- Associated Press - Monday, May 21, 2012

TEHRAN (AP) — The head of the U.N nuclear watchdog, in Tehran on a key mission that could lead to the resumption of probes on whether Iran secretly has worked on a nuclear weapon, said Monday that he had met with Iranian leaders amid a “good atmosphere.”

The one-day visit by Yukiya Amano of the International Atomic Energy Agency — his first since becoming the IAEA chief in 2009 — is focused on getting Iran to agree to terms that will allow IAEA inspections of suspect Iranian sites, including the Parchin military complex, where the agency has reported suspicious activities in the past.

Tehran denies having worked on atomic weapons, saying that its nuclear program is for peaceful purposes. It says Parchin is only a conventional weapons site.

Mr. Amano said the two sides discussed “various issues including nuclear disarmament, peaceful use of nuclear energy and future actions. … Some work remains to be done, but it will not block achievements in the talks,” he was quoted as saying by Iranian state television, without elaboration.

Neither side made mention of Parchin in remarks to the press after the meeting, keeping their statements general.

Top Iranian negotiator Saeed Jalili said that he had “good talks with Amano in this regards and, God willing, we will have good cooperation.”

Inspecting Parchin, southeast of the capital, Tehran, was a key request made by senior IAEA teams that visited Tehran in January and February. Iran rebuffed those demands at the time.

## Stored items

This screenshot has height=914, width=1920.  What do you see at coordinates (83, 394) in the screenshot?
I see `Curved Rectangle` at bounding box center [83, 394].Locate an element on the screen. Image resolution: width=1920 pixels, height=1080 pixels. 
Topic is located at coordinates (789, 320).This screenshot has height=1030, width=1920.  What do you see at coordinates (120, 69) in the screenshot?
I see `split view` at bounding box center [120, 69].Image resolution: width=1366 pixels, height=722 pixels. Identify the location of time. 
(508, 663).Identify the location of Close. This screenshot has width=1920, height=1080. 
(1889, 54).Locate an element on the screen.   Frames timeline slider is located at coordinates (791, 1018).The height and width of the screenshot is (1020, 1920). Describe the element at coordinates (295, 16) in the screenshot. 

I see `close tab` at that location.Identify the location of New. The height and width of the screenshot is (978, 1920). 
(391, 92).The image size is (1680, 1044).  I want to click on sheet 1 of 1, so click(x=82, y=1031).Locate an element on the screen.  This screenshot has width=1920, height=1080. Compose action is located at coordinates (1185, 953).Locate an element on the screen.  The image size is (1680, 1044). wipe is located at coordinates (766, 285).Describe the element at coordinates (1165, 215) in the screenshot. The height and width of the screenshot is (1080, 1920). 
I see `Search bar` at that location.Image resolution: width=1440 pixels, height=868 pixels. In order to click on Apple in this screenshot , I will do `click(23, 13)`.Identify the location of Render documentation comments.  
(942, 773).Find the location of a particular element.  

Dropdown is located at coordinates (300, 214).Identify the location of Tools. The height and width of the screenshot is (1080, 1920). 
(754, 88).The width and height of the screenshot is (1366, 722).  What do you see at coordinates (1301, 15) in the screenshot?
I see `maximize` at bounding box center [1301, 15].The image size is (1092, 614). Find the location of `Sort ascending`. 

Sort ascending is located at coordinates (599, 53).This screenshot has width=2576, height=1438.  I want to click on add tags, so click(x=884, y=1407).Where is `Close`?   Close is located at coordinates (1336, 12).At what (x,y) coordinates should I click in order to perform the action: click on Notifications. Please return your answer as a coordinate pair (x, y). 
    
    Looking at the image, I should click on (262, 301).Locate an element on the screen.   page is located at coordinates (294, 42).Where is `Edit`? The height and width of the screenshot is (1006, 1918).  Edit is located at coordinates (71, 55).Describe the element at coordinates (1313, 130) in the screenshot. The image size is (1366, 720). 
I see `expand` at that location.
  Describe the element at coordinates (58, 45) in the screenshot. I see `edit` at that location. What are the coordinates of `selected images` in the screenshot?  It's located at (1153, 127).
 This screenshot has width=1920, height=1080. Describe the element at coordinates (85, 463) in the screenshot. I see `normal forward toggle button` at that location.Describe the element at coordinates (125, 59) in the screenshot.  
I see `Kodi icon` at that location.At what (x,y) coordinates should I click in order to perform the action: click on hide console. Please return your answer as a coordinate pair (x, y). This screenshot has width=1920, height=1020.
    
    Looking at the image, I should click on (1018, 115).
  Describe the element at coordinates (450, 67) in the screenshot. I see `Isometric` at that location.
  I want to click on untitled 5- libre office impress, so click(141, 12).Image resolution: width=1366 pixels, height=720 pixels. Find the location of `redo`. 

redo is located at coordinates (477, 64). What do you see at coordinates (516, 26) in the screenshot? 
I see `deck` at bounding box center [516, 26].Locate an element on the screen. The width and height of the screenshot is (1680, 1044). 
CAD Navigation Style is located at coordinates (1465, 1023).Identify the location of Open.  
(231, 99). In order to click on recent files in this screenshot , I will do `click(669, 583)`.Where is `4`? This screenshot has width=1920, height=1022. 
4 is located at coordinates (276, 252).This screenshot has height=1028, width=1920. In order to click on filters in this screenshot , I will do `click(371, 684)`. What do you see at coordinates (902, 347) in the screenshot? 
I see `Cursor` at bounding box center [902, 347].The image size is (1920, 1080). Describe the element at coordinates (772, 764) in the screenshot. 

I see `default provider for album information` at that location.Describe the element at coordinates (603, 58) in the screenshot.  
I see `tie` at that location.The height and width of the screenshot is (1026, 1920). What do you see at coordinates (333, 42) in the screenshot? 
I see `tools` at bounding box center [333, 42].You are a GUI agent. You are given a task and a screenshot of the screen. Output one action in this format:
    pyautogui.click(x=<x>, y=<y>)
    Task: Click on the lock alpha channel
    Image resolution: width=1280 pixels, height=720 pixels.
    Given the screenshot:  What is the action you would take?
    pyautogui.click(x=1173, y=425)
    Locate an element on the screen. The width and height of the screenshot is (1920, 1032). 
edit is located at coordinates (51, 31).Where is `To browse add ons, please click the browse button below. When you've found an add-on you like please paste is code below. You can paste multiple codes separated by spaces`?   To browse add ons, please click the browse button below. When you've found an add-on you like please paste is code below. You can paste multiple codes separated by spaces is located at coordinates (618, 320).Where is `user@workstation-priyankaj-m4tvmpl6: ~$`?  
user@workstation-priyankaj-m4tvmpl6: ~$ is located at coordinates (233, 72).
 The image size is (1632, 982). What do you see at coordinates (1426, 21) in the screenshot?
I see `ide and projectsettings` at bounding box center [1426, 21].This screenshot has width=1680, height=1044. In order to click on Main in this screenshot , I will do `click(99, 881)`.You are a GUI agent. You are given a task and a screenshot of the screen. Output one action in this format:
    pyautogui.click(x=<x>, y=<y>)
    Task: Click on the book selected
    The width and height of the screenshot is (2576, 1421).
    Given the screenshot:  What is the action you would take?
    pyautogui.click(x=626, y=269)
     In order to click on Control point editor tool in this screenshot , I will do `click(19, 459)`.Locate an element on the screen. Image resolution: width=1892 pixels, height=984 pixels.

## TASK INSTRUCTIONS
A – Rewrite the part of the news report that begins at the words "TEHRAN (AP) —" and stops after "conventional weapons site.", swapping "nuclear program" for "atomic program".
B – According to the news report, how does Iran describe Parchin?
The items aren't needed for anything here.

## ANSWER SECTION
A –
TEHRAN (AP) — The head of the U.N nuclear watchdog, in Tehran on a key mission that could lead to the resumption of probes on whether Iran secretly has worked on a nuclear weapon, said Monday that he had met with Iranian leaders amid a “good atmosphere.”

The one-day visit by Yukiya Amano of the International Atomic Energy Agency — his first since becoming the IAEA chief in 2009 — is focused on getting Iran to agree to terms that will allow IAEA inspections of suspect Iranian sites, including the Parchin military complex, where the agency has reported suspicious activities in the past.

Tehran denies having worked on atomic weapons, saying that its atomic program is for peaceful purposes. It says Parchin is only a conventional weapons site.

B – Iran says Parchin is only a conventional weapons site.